Un Hudson insidioso retruca, en nombre de arraigadas preocu­paciones populares. Asevera que en la casa puesta a la sombra de un ombú habitará la desgracia y terminará en ruinas. Estar largo tiempo bajo su ramaje origina locura o amnesia. Fuegos de to­nalidad blanca muy vivos surgen a veces de los huecos del tronco, pero, curiosamente, no chamuscan las hojas, y no faltan quienes supongan que, en esas ocasio­nes, es el mismísimo diablo que anda haciendo de las suyas. El que se tira a pasar la noche jun­to al ombú oye pasos, susurros, cuchicheos; asustado se levan­ta y ahora ya no escucha sino los ruidos rituales de la noche.

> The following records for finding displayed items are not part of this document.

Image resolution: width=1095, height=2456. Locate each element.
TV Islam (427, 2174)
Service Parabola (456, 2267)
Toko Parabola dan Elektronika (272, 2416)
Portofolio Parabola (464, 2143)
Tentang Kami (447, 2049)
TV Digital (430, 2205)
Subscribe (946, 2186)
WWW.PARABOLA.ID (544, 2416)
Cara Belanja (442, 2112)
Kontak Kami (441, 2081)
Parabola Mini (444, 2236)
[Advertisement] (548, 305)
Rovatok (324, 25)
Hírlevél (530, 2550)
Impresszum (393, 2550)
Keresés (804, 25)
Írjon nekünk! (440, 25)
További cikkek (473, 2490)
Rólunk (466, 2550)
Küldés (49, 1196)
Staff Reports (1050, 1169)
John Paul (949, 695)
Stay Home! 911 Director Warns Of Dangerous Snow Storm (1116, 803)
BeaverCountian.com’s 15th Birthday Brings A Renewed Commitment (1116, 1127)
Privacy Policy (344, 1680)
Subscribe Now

Además, es cierto: no cría ma­dera ni da fruto útil, aunque es falso que carezca de flor, que la tiene de un blanco azulado y en extremo efímera. En fin, los cu­randeros utilizan de mil maneras sus hojas, seguramente con fines benéficos, pese a las feas leyen­das. El núcleo de los troncos se pudre y desaparece de modo que el ombú viejo acaba sosteniéndo­se sólo sobre los tejidos exteriores más jóvenes, en tanto el interior se ahueca, lo que en las ciudades sue­le ser rellenado con cemento; en el campo, en vez, quedan a la vista esas cavidades aptas para el fuego diabólico y el conjunto se asemeja, para algunos, a un esqueleto que alza húmeros suplicantes. De ahí esa ingeniosidad sugestiva de que es un vegetal escultórico.